_DIRECTIONS:_
In full and without error, repeat the entries below.

BEGIN RECORDS TO USE

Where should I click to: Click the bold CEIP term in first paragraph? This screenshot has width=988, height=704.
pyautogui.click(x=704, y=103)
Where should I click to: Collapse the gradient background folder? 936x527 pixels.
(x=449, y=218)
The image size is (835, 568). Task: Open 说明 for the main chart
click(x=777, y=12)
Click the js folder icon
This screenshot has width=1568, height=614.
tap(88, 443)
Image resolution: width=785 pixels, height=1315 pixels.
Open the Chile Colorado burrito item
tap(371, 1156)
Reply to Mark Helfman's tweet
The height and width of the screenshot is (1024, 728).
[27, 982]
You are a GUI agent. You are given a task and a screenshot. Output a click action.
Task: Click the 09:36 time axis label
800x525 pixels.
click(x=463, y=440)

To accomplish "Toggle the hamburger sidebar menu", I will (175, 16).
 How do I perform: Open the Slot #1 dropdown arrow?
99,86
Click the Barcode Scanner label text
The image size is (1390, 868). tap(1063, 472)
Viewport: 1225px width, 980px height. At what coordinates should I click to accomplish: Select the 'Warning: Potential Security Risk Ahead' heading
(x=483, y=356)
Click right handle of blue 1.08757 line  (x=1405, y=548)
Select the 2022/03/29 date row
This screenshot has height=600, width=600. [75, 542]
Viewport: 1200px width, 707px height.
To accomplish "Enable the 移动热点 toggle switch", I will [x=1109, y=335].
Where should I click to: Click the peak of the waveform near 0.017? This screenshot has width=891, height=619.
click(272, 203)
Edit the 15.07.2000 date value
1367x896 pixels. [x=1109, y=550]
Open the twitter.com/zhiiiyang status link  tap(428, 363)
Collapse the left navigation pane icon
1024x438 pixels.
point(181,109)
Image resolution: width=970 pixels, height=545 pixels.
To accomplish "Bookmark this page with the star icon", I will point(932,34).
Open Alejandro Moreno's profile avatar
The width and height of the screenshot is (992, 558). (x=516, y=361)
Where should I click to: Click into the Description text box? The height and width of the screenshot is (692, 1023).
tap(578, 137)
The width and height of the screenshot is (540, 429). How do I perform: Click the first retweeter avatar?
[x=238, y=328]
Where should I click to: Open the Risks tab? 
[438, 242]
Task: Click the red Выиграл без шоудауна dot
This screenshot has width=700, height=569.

END RECORDS TO USE

_SOLUTION TO THIS TASK:_
Where should I click to: Click the bold CEIP term in first paragraph? This screenshot has width=988, height=704.
pyautogui.click(x=704, y=103)
Where should I click to: Collapse the gradient background folder? 936x527 pixels.
(x=449, y=218)
The image size is (835, 568). Task: Open 说明 for the main chart
click(x=777, y=12)
Click the js folder icon
This screenshot has width=1568, height=614.
tap(88, 443)
Image resolution: width=785 pixels, height=1315 pixels.
Open the Chile Colorado burrito item
tap(371, 1156)
Reply to Mark Helfman's tweet
The height and width of the screenshot is (1024, 728).
[27, 982]
You are a GUI agent. You are given a task and a screenshot. Output a click action.
Task: Click the 09:36 time axis label
800x525 pixels.
click(x=463, y=440)

To accomplish "Toggle the hamburger sidebar menu", I will (175, 16).
 How do I perform: Open the Slot #1 dropdown arrow?
99,86
Click the Barcode Scanner label text
The image size is (1390, 868). tap(1063, 472)
Viewport: 1225px width, 980px height. At what coordinates should I click to accomplish: Select the 'Warning: Potential Security Risk Ahead' heading
(x=483, y=356)
Click right handle of blue 1.08757 line  (x=1405, y=548)
Select the 2022/03/29 date row
This screenshot has height=600, width=600. [75, 542]
Viewport: 1200px width, 707px height.
To accomplish "Enable the 移动热点 toggle switch", I will [x=1109, y=335].
Where should I click to: Click the peak of the waveform near 0.017? This screenshot has width=891, height=619.
click(272, 203)
Edit the 15.07.2000 date value
1367x896 pixels. [x=1109, y=550]
Open the twitter.com/zhiiiyang status link  tap(428, 363)
Collapse the left navigation pane icon
1024x438 pixels.
point(181,109)
Image resolution: width=970 pixels, height=545 pixels.
To accomplish "Bookmark this page with the star icon", I will point(932,34).
Open Alejandro Moreno's profile avatar
The width and height of the screenshot is (992, 558). (x=516, y=361)
Where should I click to: Click into the Description text box? The height and width of the screenshot is (692, 1023).
tap(578, 137)
The width and height of the screenshot is (540, 429). How do I perform: Click the first retweeter avatar?
[x=238, y=328]
Where should I click to: Open the Risks tab? 
[438, 242]
Task: Click the red Выиграл без шоудауна dot
This screenshot has width=700, height=569.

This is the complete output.